Dr. George W. Crile, a native of Chili, led a group of four Ohio physicians who founded the Cleveland Clinic in 1921. Dr. Crile also founded the American College of Surgeons, the renowned professional organization that helps assure high quality surgical care throughout the country. They agreed to practice medicine together as a team, pooling their knowledge and resources to provide patients with better health care. It was one of the world’s first group practices, an approach to delivery of health care that became increasingly popular.
The Cleveland Clinic, located in Cleveland, Ohio, is a not-for-profit multispecialty academic medical center that integrates clinical and hospital care with research and education. The Cleveland Clinic was founded in 1921 by four renowned physicians with a vision of providing outstanding patient care based upon the principles of cooperation, compassion and innovation. U.S. News & World Report consistently names The Cleveland Clinic as one of the nation's best hospitals in its annual "America's Best Hospitals" survey. Approximately 1,500 full-time salaried physicians at The Cleveland Clinic and Cleveland Clinic Florida represent more than 100 medical specialties and subspecialties. In 2004, patients came for treatment from every state and 100 countries.
In addition to providing patient care, the Cleveland Clinic trains new physicians in one of the world’s biggest freestanding medical education programs. That role will expand in the future, with the opening of a medical school jointly created by the Clinic and Case Western Reserve University. The Cleveland Clinic Lerner College of Medicine of Case Western Reserve University will emphasize training physicians who plan to become medical researchers and doctors interested in both treating patients and doing medical research.
The combined emphasis on treatment and research was one of the guiding lights for the Clinic’s founders. Through the years, the Cleveland Clinic has bee a world leader in medical breakthroughs, including many that involve cardiovascular disease and cancer, the leading causes of death in the United States.

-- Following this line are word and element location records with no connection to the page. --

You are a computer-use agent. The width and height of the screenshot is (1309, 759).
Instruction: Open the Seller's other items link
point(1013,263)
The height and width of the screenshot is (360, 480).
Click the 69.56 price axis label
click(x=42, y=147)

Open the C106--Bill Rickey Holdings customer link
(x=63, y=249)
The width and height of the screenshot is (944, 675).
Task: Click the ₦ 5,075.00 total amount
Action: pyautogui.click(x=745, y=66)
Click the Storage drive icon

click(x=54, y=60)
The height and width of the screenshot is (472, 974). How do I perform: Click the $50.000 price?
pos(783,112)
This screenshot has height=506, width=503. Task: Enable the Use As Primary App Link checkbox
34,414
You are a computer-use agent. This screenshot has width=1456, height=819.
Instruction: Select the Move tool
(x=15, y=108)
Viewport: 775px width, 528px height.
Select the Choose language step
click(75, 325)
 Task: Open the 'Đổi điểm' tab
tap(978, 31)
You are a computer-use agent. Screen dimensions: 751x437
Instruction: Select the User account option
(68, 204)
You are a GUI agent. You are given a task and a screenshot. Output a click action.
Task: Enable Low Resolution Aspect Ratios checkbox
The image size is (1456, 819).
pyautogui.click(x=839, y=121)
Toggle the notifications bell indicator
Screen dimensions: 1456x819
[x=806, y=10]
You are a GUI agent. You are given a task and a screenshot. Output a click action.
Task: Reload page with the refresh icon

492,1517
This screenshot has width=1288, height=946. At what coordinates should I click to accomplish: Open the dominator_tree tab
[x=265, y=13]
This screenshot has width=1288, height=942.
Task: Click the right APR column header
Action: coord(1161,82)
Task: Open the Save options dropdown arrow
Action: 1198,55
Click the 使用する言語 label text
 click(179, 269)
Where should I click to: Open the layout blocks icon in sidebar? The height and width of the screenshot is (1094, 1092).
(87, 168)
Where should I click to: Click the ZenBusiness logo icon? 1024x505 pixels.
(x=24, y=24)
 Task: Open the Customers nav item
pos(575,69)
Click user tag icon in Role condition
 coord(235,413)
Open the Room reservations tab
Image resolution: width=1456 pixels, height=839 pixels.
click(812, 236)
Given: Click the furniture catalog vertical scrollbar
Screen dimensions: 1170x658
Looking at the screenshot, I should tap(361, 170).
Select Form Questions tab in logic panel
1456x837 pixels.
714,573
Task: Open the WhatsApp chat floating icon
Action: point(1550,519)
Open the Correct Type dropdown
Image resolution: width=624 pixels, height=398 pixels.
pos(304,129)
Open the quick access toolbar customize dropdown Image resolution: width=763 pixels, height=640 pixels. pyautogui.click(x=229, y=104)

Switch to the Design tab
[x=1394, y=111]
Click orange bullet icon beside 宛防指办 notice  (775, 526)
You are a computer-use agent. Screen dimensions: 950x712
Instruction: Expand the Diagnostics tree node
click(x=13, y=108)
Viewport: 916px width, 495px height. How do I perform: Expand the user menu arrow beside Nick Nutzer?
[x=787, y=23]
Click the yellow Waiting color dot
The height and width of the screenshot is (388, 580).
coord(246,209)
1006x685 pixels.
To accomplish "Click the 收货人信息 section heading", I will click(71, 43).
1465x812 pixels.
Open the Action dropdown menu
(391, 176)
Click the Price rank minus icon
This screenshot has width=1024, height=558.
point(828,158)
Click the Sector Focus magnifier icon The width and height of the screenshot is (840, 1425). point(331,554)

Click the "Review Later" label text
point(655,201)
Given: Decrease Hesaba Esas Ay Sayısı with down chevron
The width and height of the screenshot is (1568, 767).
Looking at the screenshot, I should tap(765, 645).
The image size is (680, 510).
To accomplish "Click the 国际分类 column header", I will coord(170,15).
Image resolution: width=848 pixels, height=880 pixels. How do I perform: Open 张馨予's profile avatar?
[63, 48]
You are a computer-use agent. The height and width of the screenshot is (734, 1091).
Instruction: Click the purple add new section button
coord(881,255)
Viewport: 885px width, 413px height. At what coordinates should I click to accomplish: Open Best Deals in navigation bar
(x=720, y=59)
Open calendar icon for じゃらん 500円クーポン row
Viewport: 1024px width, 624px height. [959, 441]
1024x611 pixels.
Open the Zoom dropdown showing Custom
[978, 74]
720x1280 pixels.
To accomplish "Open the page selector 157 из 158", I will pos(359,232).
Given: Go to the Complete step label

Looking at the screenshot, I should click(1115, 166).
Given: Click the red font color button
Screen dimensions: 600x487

In the 1940s and 1950s, for instance, Dr. Irvine H. Page made a series of major discoveries that established high blood pressure as a major risk factor for heart attacks and stroke. Dr. George Crile Jr. in the 1950s pioneered new "conservative" surgical techniques for treating breast cancer, achieving the same results with less disfiguring therapies than the then-standard radical mastectomy. George Phalen identified carpal tunnel syndrome, a painful disorder that affects workers whose jobs involve repetitive wrist and hand movements. D. Rupert Turnbull Jr. developed the "no touch" technique to isolate diseased tissue, thus preventing the spread of cancer cells during surgery for colon cancer. It greatly reduced the death rates after colorectal surgery.
In 1956, Dr. Donald B. Effler and Dr. Laurence K. Groves pioneered open heart surgery, stopping and restarting the heart of a 17-month-old with the aid of a heart-lung machine developed by Dr. Willem A. Kolff. Cleveland Clinic cardiologist Dr. F. Mason Sones Jr. developed coronary angiography, which allows doctors to view the heart and its vessels through moving X-rays. Angiography paved the way for the development of coronary bypass surgery and other operations to treat clogged arteries. Dr. Helen Brown had a major role in establishing high blood cholesterol as a risk factor for heart disease, and developed the world's first diet to reduce cholesterol levels.
In 1963, Drs. Ralph A. Straffon, Eugene F. Poutasse, and Willem A. Kolff performed one of the world’s first successful cadaver kidney transplants. Dr. Kolff also invented a pioneering artificial heart and in 1957 tested it successfully in a dog. It was the first implantation of an artificial heart in the Western World. Before moving to Cleveland, Dr. Kolff invented the kidney dialysis machine that today keeps 55,000 kidney failure patients alive in the United States.
In 1967, Dr. Rene Favaloro developed coronary bypass surgery, which today is one of the most frequently-performed operations in the United States. Dr. Floyd D. Loop in 1971 introduced the most important refinements in the techniques used for bypass surgery and pioneered ways of lowering the cost of hospitalization for cardiac surgery. The Cleveland Clinic started one of the nation’s first heart transplantation programs in 1968, and today is the busiest heart transplant center in the United States.
Dr. Delos M. Cosgrove pioneered aortic valvuloplasty, a procedure that allows surgeons to repair diseased heart valves. Drs. Gene H. Barnett and Donald W. Kormos develop the sonic wand, an imaging technique that allows brain surgeons to pinpoint lesions with unprecedented ease and precision.